Dataset records -
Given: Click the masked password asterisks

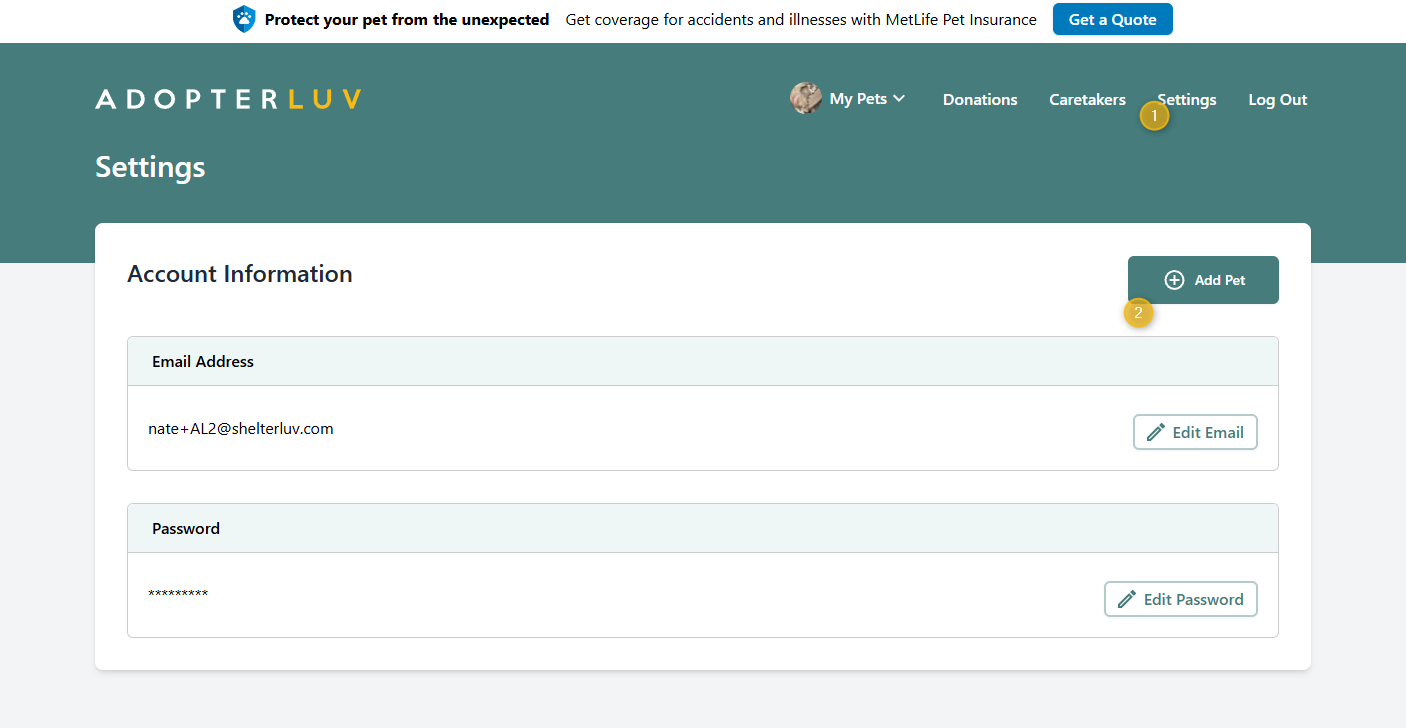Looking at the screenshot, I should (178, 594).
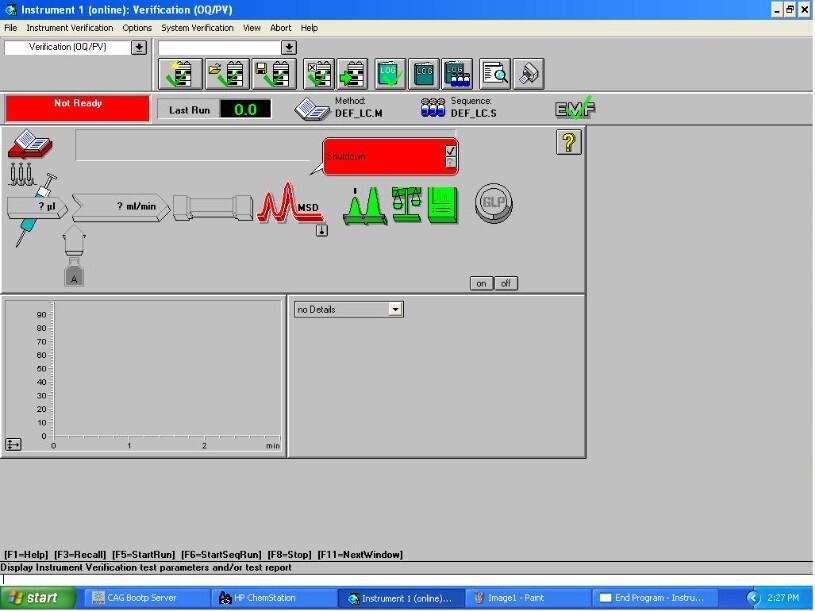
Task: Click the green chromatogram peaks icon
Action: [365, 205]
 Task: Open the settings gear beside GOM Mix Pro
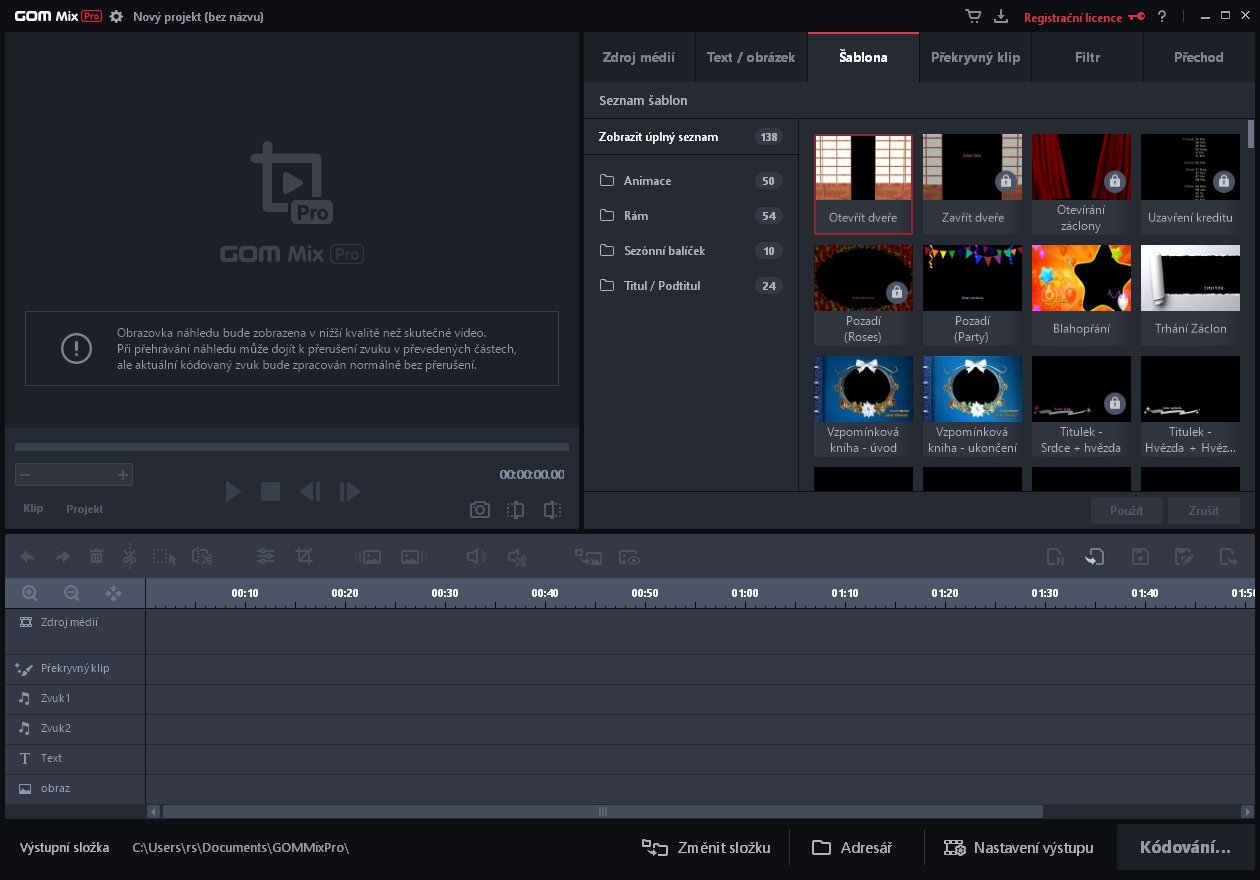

How to complete this task - Make an exact copy of the records above, one that has none of the pictures.

Solution for this problem -
Given: Click the masked password asterisks

Looking at the screenshot, I should (178, 594).
Task: Click the green chromatogram peaks icon
Action: [365, 205]
 Task: Open the settings gear beside GOM Mix Pro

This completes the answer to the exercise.